Roasted Red Pepper Soup

It's soup Wednesday! I found the original recipe for this soup from the blog a spicy perspective. This isn't a typical soup for me. I don't think I've ever even had this before, much less made it, but it looked liked something good to try out.

Check out our other Soup Wednesday posts:

I cut the original recipe in half, this made 2 servings.

-3 red bell peppers
-3 cloves garlic
-2 cups vegetable broth
-1 tsp hot sauce
-1 Tbsp Italian seasoning (or use fresh thyme and bay leaves)
Cut the peppers in half and take out the seeds.
Put garlic cloves (I used chopped garlic from a jar) and peppers
in the oven on broil for 15 minutes.
Once the peppers are blackened, add them to a paper bag
for 10 minutes, then peel off the skin.
Meanwhile, add the all of the other ingredients to the a pot on medium heat, including the garlic.
I got a chance to use my new immersion blender!
Add the peppers, cover and simmer for 20 minutes.
Then blend the peppers until smooth.
The original blog said to add greek yogurt for a decorative topping.
I mixed a spoonful of yogurt and a splash of milk in a Ziploc bag and cut the corner.
I added a bit more seasoning to the top also.
This soup turned out great, even better than I expected.
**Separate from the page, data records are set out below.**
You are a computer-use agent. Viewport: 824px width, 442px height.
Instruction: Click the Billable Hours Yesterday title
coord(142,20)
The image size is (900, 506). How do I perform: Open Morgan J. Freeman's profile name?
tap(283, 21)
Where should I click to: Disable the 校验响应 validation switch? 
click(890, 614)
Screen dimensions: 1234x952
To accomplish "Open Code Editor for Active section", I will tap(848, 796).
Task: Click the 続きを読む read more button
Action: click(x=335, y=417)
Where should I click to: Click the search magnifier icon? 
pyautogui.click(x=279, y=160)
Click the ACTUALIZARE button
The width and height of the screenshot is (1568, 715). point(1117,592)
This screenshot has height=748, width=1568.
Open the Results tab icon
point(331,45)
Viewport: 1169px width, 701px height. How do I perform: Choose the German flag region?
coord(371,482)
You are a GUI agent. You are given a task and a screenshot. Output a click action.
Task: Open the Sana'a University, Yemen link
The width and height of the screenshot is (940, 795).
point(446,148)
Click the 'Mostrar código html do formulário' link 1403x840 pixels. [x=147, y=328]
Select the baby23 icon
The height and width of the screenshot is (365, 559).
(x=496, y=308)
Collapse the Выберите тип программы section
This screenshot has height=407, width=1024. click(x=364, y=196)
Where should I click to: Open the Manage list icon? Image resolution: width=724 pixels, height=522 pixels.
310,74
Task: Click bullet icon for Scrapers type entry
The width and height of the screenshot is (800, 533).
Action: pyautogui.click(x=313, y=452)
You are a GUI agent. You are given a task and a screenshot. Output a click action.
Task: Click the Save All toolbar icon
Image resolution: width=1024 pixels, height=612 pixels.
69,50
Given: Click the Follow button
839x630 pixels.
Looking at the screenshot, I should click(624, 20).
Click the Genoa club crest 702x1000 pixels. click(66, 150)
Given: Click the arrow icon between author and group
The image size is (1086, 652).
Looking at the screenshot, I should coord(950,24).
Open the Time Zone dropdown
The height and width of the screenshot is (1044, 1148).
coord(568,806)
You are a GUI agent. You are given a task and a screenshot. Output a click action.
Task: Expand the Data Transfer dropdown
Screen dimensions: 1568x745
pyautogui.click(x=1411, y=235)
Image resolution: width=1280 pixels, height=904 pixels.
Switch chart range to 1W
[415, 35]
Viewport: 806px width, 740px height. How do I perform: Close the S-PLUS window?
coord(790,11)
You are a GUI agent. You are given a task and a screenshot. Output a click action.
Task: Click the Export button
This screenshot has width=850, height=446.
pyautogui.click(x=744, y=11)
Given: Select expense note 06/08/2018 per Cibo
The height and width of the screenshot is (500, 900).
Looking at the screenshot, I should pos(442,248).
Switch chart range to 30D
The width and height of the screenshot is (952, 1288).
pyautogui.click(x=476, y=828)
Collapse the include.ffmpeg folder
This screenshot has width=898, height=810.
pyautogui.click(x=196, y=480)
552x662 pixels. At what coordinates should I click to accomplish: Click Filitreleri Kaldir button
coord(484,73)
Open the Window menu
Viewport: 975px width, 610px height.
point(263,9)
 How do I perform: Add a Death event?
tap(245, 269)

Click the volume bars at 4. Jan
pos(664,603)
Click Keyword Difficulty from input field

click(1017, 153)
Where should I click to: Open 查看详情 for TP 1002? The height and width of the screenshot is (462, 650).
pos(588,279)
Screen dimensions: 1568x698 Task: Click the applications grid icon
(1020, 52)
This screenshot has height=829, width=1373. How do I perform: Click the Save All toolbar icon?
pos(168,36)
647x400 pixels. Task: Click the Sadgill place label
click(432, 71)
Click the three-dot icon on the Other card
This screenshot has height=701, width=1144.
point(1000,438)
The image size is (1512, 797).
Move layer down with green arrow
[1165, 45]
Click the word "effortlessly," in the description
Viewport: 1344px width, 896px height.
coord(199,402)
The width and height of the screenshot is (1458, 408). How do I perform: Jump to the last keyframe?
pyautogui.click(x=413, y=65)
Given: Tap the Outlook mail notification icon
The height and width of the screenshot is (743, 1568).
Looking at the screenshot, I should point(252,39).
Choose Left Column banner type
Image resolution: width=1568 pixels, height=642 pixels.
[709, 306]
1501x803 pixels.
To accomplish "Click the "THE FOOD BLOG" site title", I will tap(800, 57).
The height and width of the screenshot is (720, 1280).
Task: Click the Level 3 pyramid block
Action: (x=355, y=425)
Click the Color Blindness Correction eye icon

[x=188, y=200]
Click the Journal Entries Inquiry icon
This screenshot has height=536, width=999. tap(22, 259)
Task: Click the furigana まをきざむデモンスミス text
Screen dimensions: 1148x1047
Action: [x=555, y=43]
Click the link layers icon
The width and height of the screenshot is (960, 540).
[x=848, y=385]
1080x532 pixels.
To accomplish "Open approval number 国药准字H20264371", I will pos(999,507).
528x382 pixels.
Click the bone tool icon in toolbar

It was a bit like tomato soup, but I thought it was a lot more flavorful. I was a little afraid this would be pretty spicy as a soup, but it really wasn't. I would even add a little more hot sauce next time, I was hesitant to add too much this time. I put in some parmesean cheese and croutons on top as I ate, it was good to have a little bit of a different texture with the soup.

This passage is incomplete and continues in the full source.